Before they began this morning’s street cleaning activity, the Karmapa was asked to address the students. Explaining that Tibetans have great reverence for India, particularly for Bodhgaya, the place where the Lord Buddha attained enlightenment, he explained that they call India the Arya Bhumi or Noble Land. Those who live in Bodhgaya, he suggested, have both the privilege of sharing in the nobleness of the place, and a responsibility to use that nobleness of mind to set an example which will inspire the people who come there, most of whom are pilgrims or have some spiritual purpose. He concluded by saying how much he supported and rejoiced to see the students’ efforts to protect and clean the environment, as an ideal way of both bringing benefit to those who come here and also of setting an example.
The Gyalwang Karmapa then took up a traditional broom made from thin sticks and joined the children in sweeping the dusty street and collecting litter and rubbish.
In the afternoon, the Gyalwang Karmapa left his quarters and strode down the road to the fields beside the nearby Monlam Pavilion to inaugurate the pitching of the tents for this year’s garchen – an encampment which continues the tradition established by earlier Karmapas in Tibet. Within a few days, hundreds of shedra monks will begin arriving for the annual Kagyu Gunchö or Winter Debate Session and these tents will be their home for the next two months. Later, more tents will be erected in a separate area for the nuns who will join the monks for the Kagyu Monlam Prayer Festival and stay on for their own winter debate session in January 2015.

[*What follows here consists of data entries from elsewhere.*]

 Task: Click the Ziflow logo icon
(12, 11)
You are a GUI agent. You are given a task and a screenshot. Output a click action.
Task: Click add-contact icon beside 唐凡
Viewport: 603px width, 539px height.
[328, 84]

In a routine familiar from previous years, the Karmapa took charge of the proceedings and personally demonstrated to the group of fifteen or so monks and helpers what to do and how to do it. Working together they deftly assembled the metal frame for the first tent and placed it on the already-prepared foundation. The Karmapa then co-ordinated the correct positioning of the canvas over the frame and, with the advantage of his height, helped manoeuvre it into place, prompting the monks: “One,two,three, pull!”
After six tents had been pitched, it was time for a short rest and a tea break, with cake and tea served at the work site. Then it was back to work until, as the light began to fade, the Karmapa called it a day, and returned to Tergar Monastery.